We do not mean to decide, that the defendant is to be the judge of the amount which he shall retain out of the fund assigned; he holds it in trust, subject to the supervision of this court; for his own use, so far as he can reasonably satisfy us, that any alleged errors exist which operate to his injury, and for the plaintiffs for the residue. The cases cited by the plaintiffs’ counsel, fully support their position in this respect, and we think it the fair and equitable construction of the assignment Thus far the case is attended with no difficulty, but a very serious one has occurred in ascertaining the sum which we shall decide, on all the circumstances of this case, to be a reasonable satisfaction to the defendant for the errors and misconduct of the plaintiff. The reference to the master was a general one for an account, and his report does not find facts, on the legal result of which we are to pronounce an opinion as on a special verdict or case' stated. 2 Madd. Ch. [Pr.] 506. In stating the account between the parties, he makes specific allowances to the defendant, on account of errors and misentries, and returns the whole evidence for our consideration on the propriety of these allowances, which are the subject of exception by both parties. That errors and misentries, to a considerable amount, have been made by the complainant, is admitted in the bill and the assignment, it is also abundantly proved by all the witnesses. The burning of the books has not been conclusively brought home to the plaintiff, but the evidence is of that strong and convincing nature, as leaves no doubt on our mind that the act was committed by the complainant, and so we consider the fact to be.

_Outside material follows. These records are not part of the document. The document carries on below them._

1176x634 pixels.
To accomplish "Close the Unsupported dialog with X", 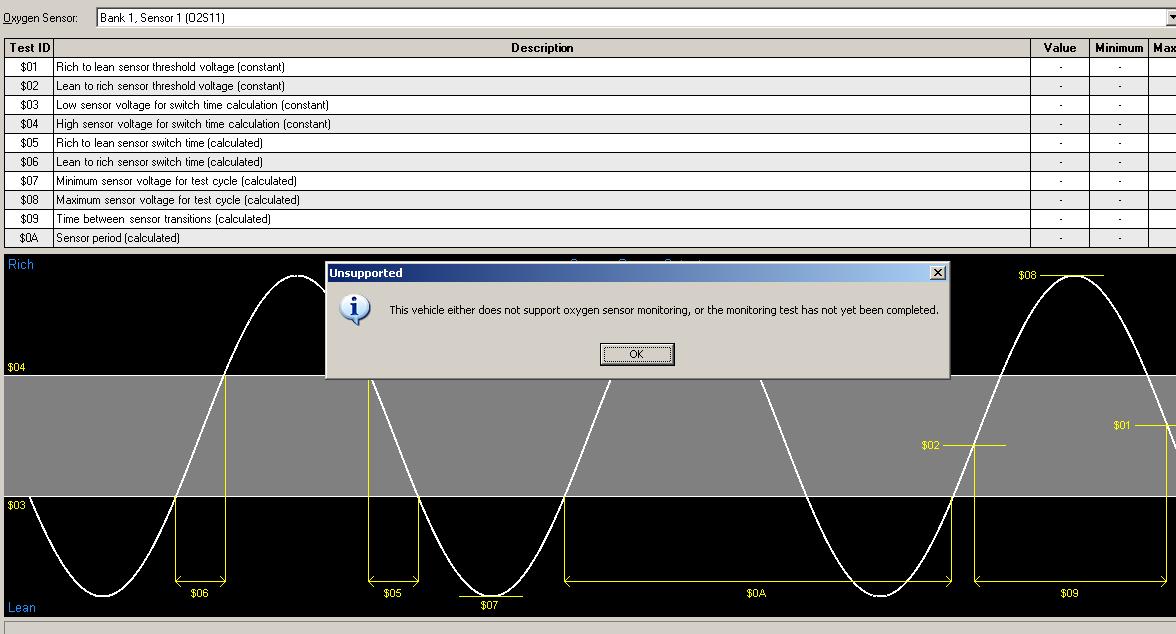I will [937, 273].
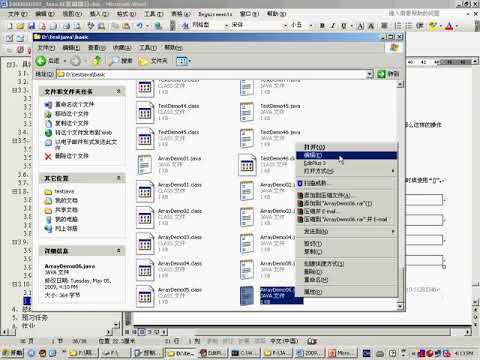
Task: Expand the address bar dropdown arrow
Action: point(369,74)
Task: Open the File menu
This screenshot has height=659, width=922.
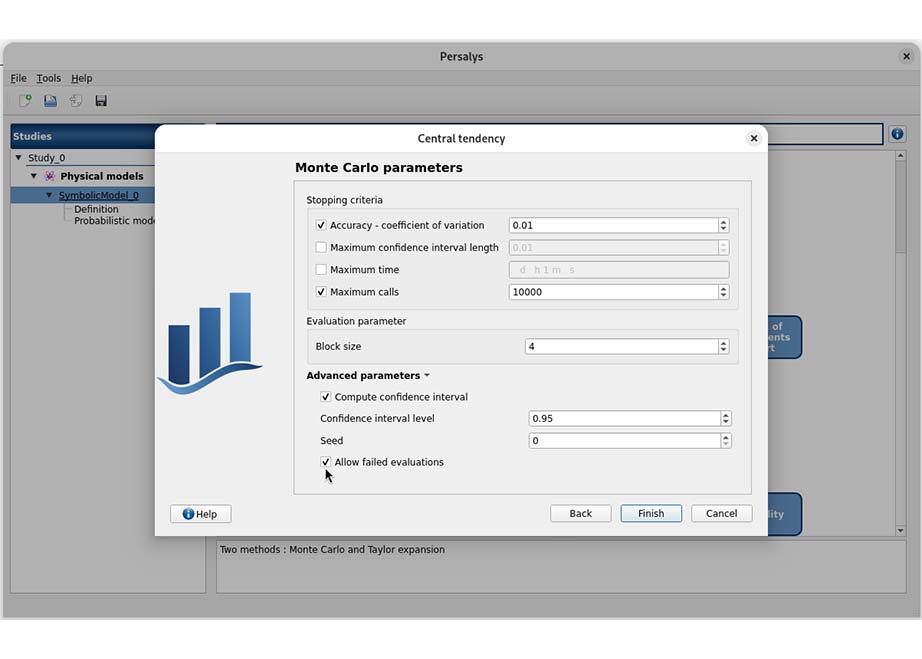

Under these circumstances, he calls for the interposition of this court, to compel the plaintiff to account, to pay the balance in his hand, and retransfer what remains of his share of the fund assigned without producing any statement of the errors or misen-tries, giving no information which could tend to ascertain the amount, putting no estimate on the sum he thought himself entitled to for extra service, or what he had taken under such pretext, when he could have done it from his own knowledge. He does not swear to his bill, or even positively aver, that he had made no other errors or misentries to the injury of his partner than are referred to in his bill, or were proved before the master. Where papers are destroyed or suppressed by a party with a deliberate design to defraud or injure another, the presumptions of law are very strong against him, and there cannot well be a case more strong against a complainant in equity' than this.